What is being asked: The entries should be given again so that each one matches the original exactly.

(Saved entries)
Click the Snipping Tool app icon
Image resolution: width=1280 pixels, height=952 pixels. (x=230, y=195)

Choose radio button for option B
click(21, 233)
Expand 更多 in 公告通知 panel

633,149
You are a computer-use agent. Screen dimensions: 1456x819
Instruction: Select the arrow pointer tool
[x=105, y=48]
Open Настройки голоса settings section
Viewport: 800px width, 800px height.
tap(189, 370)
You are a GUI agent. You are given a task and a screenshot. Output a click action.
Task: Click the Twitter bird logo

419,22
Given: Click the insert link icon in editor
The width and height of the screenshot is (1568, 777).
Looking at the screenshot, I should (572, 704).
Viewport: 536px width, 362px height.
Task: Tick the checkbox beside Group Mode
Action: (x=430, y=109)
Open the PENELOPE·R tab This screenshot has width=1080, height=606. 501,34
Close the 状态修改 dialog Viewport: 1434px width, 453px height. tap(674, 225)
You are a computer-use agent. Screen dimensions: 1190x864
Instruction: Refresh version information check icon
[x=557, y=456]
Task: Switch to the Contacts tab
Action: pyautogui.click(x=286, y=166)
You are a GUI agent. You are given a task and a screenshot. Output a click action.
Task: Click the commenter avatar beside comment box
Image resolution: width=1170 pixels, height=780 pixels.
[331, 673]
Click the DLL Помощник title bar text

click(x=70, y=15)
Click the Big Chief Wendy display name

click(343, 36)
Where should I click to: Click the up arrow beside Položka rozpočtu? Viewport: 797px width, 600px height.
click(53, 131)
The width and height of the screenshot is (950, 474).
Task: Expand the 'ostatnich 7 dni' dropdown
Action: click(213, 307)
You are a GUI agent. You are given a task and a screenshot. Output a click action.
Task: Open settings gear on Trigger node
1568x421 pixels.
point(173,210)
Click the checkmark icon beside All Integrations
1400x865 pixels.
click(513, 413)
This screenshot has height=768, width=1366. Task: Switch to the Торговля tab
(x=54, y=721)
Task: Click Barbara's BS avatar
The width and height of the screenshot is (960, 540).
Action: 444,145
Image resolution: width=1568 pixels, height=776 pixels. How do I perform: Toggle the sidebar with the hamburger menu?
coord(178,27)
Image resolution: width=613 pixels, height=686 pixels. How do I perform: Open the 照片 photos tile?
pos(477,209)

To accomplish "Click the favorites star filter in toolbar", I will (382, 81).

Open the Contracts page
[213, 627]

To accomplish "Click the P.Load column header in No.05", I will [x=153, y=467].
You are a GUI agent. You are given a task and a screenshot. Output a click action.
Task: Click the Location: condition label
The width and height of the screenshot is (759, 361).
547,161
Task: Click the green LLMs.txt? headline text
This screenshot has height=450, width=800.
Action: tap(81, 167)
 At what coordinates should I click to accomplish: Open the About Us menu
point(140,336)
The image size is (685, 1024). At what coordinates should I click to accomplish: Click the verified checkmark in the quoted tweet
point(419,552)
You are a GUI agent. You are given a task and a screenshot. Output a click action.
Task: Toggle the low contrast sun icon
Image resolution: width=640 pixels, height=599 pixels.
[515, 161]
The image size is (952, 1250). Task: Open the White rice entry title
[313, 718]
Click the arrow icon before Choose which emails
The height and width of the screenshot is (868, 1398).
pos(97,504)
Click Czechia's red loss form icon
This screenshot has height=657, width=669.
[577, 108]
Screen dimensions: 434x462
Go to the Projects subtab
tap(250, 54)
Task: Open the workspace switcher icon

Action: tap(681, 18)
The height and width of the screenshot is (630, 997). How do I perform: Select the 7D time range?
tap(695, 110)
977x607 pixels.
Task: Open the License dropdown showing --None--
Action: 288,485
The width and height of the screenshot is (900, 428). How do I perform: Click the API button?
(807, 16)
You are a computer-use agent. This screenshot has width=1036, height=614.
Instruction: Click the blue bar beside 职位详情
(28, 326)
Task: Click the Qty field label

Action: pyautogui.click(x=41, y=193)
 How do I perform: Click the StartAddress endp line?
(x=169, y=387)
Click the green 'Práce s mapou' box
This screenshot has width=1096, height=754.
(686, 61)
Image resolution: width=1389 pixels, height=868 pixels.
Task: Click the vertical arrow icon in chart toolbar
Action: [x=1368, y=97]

Response for this exercise:
Click the Snipping Tool app icon
Image resolution: width=1280 pixels, height=952 pixels. (x=230, y=195)

Choose radio button for option B
click(21, 233)
Expand 更多 in 公告通知 panel

633,149
You are a computer-use agent. Screen dimensions: 1456x819
Instruction: Select the arrow pointer tool
[x=105, y=48]
Open Настройки голоса settings section
Viewport: 800px width, 800px height.
tap(189, 370)
You are a GUI agent. You are given a task and a screenshot. Output a click action.
Task: Click the Twitter bird logo

419,22
Given: Click the insert link icon in editor
The width and height of the screenshot is (1568, 777).
Looking at the screenshot, I should (572, 704).
Viewport: 536px width, 362px height.
Task: Tick the checkbox beside Group Mode
Action: (x=430, y=109)
Open the PENELOPE·R tab This screenshot has width=1080, height=606. 501,34
Close the 状态修改 dialog Viewport: 1434px width, 453px height. tap(674, 225)
You are a computer-use agent. Screen dimensions: 1190x864
Instruction: Refresh version information check icon
[x=557, y=456]
Task: Switch to the Contacts tab
Action: pyautogui.click(x=286, y=166)
You are a GUI agent. You are given a task and a screenshot. Output a click action.
Task: Click the commenter avatar beside comment box
Image resolution: width=1170 pixels, height=780 pixels.
[331, 673]
Click the DLL Помощник title bar text

click(x=70, y=15)
Click the Big Chief Wendy display name

click(343, 36)
Where should I click to: Click the up arrow beside Položka rozpočtu? Viewport: 797px width, 600px height.
click(53, 131)
The width and height of the screenshot is (950, 474).
Task: Expand the 'ostatnich 7 dni' dropdown
Action: click(213, 307)
You are a GUI agent. You are given a task and a screenshot. Output a click action.
Task: Open settings gear on Trigger node
1568x421 pixels.
point(173,210)
Click the checkmark icon beside All Integrations
1400x865 pixels.
click(513, 413)
This screenshot has height=768, width=1366. Task: Switch to the Торговля tab
(x=54, y=721)
Task: Click Barbara's BS avatar
The width and height of the screenshot is (960, 540).
Action: 444,145
Image resolution: width=1568 pixels, height=776 pixels. How do I perform: Toggle the sidebar with the hamburger menu?
coord(178,27)
Image resolution: width=613 pixels, height=686 pixels. How do I perform: Open the 照片 photos tile?
pos(477,209)

To accomplish "Click the favorites star filter in toolbar", I will (382, 81).

Open the Contracts page
[213, 627]

To accomplish "Click the P.Load column header in No.05", I will [x=153, y=467].
You are a GUI agent. You are given a task and a screenshot. Output a click action.
Task: Click the Location: condition label
The width and height of the screenshot is (759, 361).
547,161
Task: Click the green LLMs.txt? headline text
This screenshot has height=450, width=800.
Action: tap(81, 167)
 At what coordinates should I click to accomplish: Open the About Us menu
point(140,336)
The image size is (685, 1024). At what coordinates should I click to accomplish: Click the verified checkmark in the quoted tweet
point(419,552)
You are a GUI agent. You are given a task and a screenshot. Output a click action.
Task: Toggle the low contrast sun icon
Image resolution: width=640 pixels, height=599 pixels.
[515, 161]
The image size is (952, 1250). Task: Open the White rice entry title
[313, 718]
Click the arrow icon before Choose which emails
The height and width of the screenshot is (868, 1398).
pos(97,504)
Click Czechia's red loss form icon
This screenshot has height=657, width=669.
[577, 108]
Screen dimensions: 434x462
Go to the Projects subtab
tap(250, 54)
Task: Open the workspace switcher icon

Action: tap(681, 18)
The height and width of the screenshot is (630, 997). How do I perform: Select the 7D time range?
tap(695, 110)
977x607 pixels.
Task: Open the License dropdown showing --None--
Action: 288,485
The width and height of the screenshot is (900, 428). How do I perform: Click the API button?
(807, 16)
You are a computer-use agent. This screenshot has width=1036, height=614.
Instruction: Click the blue bar beside 职位详情
(28, 326)
Task: Click the Qty field label

Action: pyautogui.click(x=41, y=193)
 How do I perform: Click the StartAddress endp line?
(x=169, y=387)
Click the green 'Práce s mapou' box
This screenshot has width=1096, height=754.
(686, 61)
Image resolution: width=1389 pixels, height=868 pixels.
Task: Click the vertical arrow icon in chart toolbar
Action: [x=1368, y=97]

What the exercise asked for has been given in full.